Guzman echoes the sentiments of many. One protester by the name of Anna Pastoressa braved the windy chill on behalf of her son, Jairo Pastoressa, who sat in Rikers Island for six years without trial. 

“I've been going to Rikers Island for six years, every weekend, visiting my son who was in prison there waiting for trial. He was denied his constitutional rights and, of course, he never got a trial.” 

Jairo, an East Village graffiti artist of Brazilian descent, is out today, but not without “the very deep scars that left him with PTSD.” 

“This is a punitive society. We need to change the narrative. We need to help people,” Anna doubled down. “A lot of the people who end up in jail or arrested is because they don't have resources in their neighborhoods and that happens to a lot of people of color.
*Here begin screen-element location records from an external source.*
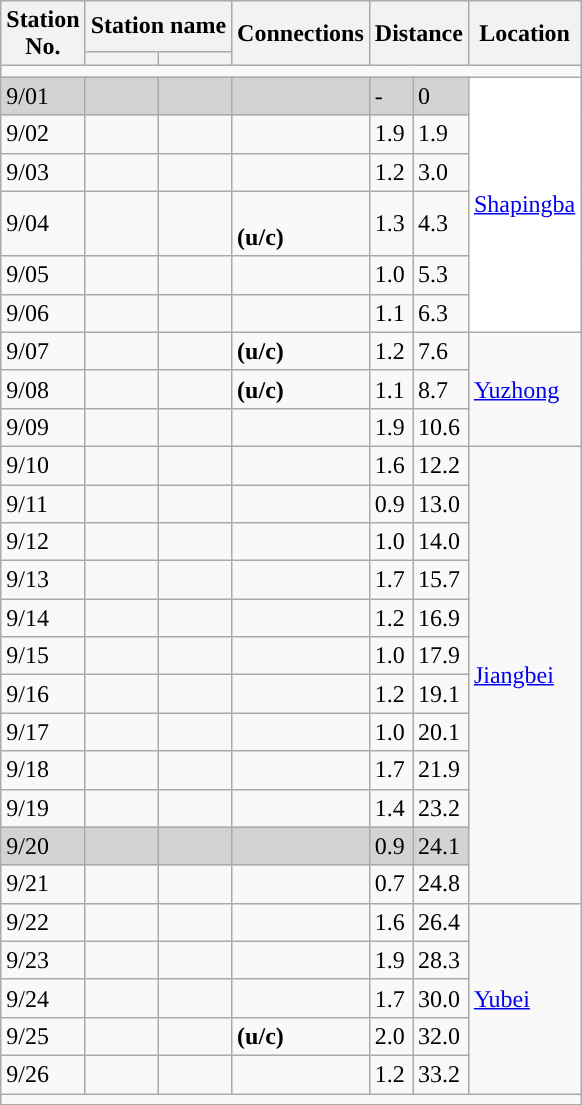
9/07 [43, 351]
9/22 [43, 922]
6.3 [441, 313]
2.0 [390, 1036]
10.6 [441, 427]
- [390, 96]
9/25 [43, 1036]
9/10 [43, 465]
21.9 [441, 770]
StationNo. [43, 34]
4.3 [441, 224]
Location [524, 34]
9/16 [43, 694]
32.0 [441, 1036]
9/06 [43, 313]
15.7 [441, 580]
26.4 [441, 922]
20.1 [441, 732]
19.1 [441, 694]
9/02 [43, 134]
Distance [418, 34]
14.0 [441, 542]
Jiangbei [524, 674]
9/20 [43, 846]
9/13 [43, 580]
0 [441, 96]
30.0 [441, 998]
9/03 [43, 172]
9/15 [43, 656]
3.0 [441, 172]
9/24 [43, 998]
16.9 [441, 618]
1.4 [390, 808]
13.0 [441, 503]
9/12 [43, 542]
Station name [158, 26]
33.2 [441, 1074]
9/23 [43, 960]
28.3 [441, 960]
9/26 [43, 1074]
9/05 [43, 275]
0.7 [390, 884]
24.8 [441, 884]
7.6 [441, 351]
5.3 [441, 275]
9/09 [43, 427]
9/01 [43, 96]
9/19 [43, 808]
12.2 [441, 465]
Yuzhong [524, 389]
9/21 [43, 884]
17.9 [441, 656]
23.2 [441, 808]
9/08 [43, 389]
Yubei [524, 998]
8.7 [441, 389]
9/14 [43, 618]
9/11 [43, 503]
1.3 [390, 224]
9/17 [43, 732]
Connections [301, 34]
9/04 [43, 224]
9/18 [43, 770]
Shapingba [524, 204]
24.1 [441, 846]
People who don't have money, because the really privileged – who are the real criminals – are not in prison. 

“People need to understand that Rikers Island is a detention center, it is not a place where you are convicted. 70 or 80 percent of the people there are waiting for trial. The law says that you are innocent until proven guilty. So why are they treating them like guilty people? Not even an animal. You talk to animal lovers and animal activists—you cannot even treat an animal like that.”

Mayor Bill de Blasio’s vote to officially close Rikers after years of dismissing the idea will usher in new laws that ban cash bail for people charged with misdemeanors and nonviolent felonies, and for Guzman, that’s a step in the right direction no matter which way you slice it. 

“Because of our advocacy work, on January 1, 2020, we're going to have 9,000 people coming home from New York state.”